[Stored data entries]

-- Start --

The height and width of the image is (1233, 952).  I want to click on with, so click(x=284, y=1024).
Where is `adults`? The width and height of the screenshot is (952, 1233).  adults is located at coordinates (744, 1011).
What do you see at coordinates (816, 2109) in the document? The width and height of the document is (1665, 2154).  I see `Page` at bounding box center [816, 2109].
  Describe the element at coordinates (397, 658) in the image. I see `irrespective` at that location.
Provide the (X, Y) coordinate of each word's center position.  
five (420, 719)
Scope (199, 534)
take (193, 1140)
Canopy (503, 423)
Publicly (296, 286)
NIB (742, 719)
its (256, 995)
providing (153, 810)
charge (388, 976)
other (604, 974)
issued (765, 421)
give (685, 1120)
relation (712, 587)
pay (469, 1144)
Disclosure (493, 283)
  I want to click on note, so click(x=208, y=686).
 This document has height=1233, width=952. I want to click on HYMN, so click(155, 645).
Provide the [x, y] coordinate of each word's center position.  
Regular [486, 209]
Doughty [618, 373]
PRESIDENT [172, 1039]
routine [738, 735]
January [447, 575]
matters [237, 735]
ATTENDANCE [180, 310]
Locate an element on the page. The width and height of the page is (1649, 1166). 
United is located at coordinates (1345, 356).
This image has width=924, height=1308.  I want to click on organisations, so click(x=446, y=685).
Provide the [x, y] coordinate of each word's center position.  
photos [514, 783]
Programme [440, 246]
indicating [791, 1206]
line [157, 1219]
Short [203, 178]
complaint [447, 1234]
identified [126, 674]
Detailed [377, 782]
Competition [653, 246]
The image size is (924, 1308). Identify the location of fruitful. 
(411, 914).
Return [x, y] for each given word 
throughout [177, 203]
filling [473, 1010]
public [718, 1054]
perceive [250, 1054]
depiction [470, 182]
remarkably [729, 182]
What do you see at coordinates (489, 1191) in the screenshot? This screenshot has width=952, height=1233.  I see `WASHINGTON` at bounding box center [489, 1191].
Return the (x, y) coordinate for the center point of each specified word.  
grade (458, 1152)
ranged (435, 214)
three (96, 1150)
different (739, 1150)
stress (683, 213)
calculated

-- End --

--- EXERCISE INSTRUCTIONS ---
Put each line of the material above into a Markdown table with the columns No. and Entry, numbering the rows in order and skipping any blank lines.

--- SOLUTION TO THE PROBLEM ---
| No. | Entry |
|---|---|
| 1 | The height and width of the image is (1233, 952).  I want to click on with, so click(x=284, y=1024). |
| 2 | Where is `adults`? The width and height of the screenshot is (952, 1233).  adults is located at coordinates (744, 1011). |
| 3 | What do you see at coordinates (816, 2109) in the document? The width and height of the document is (1665, 2154).  I see `Page` at bounding box center [816, 2109]. |
| 4 |   Describe the element at coordinates (397, 658) in the image. I see `irrespective` at that location. |
| 5 | Provide the (X, Y) coordinate of each word's center position.   |
| 6 | five (420, 719) |
| 7 | Scope (199, 534) |
| 8 | take (193, 1140) |
| 9 | Canopy (503, 423) |
| 10 | Publicly (296, 286) |
| 11 | NIB (742, 719) |
| 12 | its (256, 995) |
| 13 | providing (153, 810) |
| 14 | charge (388, 976) |
| 15 | other (604, 974) |
| 16 | issued (765, 421) |
| 17 | give (685, 1120) |
| 18 | relation (712, 587) |
| 19 | pay (469, 1144) |
| 20 | Disclosure (493, 283) |
| 21 |   I want to click on note, so click(x=208, y=686). |
| 22 |  This document has height=1233, width=952. I want to click on HYMN, so click(155, 645). |
| 23 | Provide the [x, y] coordinate of each word's center position.   |
| 24 | Regular [486, 209] |
| 25 | Doughty [618, 373] |
| 26 | PRESIDENT [172, 1039] |
| 27 | routine [738, 735] |
| 28 | January [447, 575] |
| 29 | matters [237, 735] |
| 30 | ATTENDANCE [180, 310] |
| 31 | Locate an element on the page. The width and height of the page is (1649, 1166).  |
| 32 | United is located at coordinates (1345, 356). |
| 33 | This image has width=924, height=1308.  I want to click on organisations, so click(x=446, y=685). |
| 34 | Provide the [x, y] coordinate of each word's center position.   |
| 35 | photos [514, 783] |
| 36 | Programme [440, 246] |
| 37 | indicating [791, 1206] |
| 38 | line [157, 1219] |
| 39 | Short [203, 178] |
| 40 | complaint [447, 1234] |
| 41 | identified [126, 674] |
| 42 | Detailed [377, 782] |
| 43 | Competition [653, 246] |
| 44 | The image size is (924, 1308). Identify the location of fruitful.  |
| 45 | (411, 914). |
| 46 | Return [x, y] for each given word  |
| 47 | throughout [177, 203] |
| 48 | filling [473, 1010] |
| 49 | public [718, 1054] |
| 50 | perceive [250, 1054] |
| 51 | depiction [470, 182] |
| 52 | remarkably [729, 182] |
| 53 | What do you see at coordinates (489, 1191) in the screenshot? This screenshot has width=952, height=1233.  I see `WASHINGTON` at bounding box center [489, 1191]. |
| 54 | Return the (x, y) coordinate for the center point of each specified word.   |
| 55 | grade (458, 1152) |
| 56 | ranged (435, 214) |
| 57 | three (96, 1150) |
| 58 | different (739, 1150) |
| 59 | stress (683, 213) |
| 60 | calculated |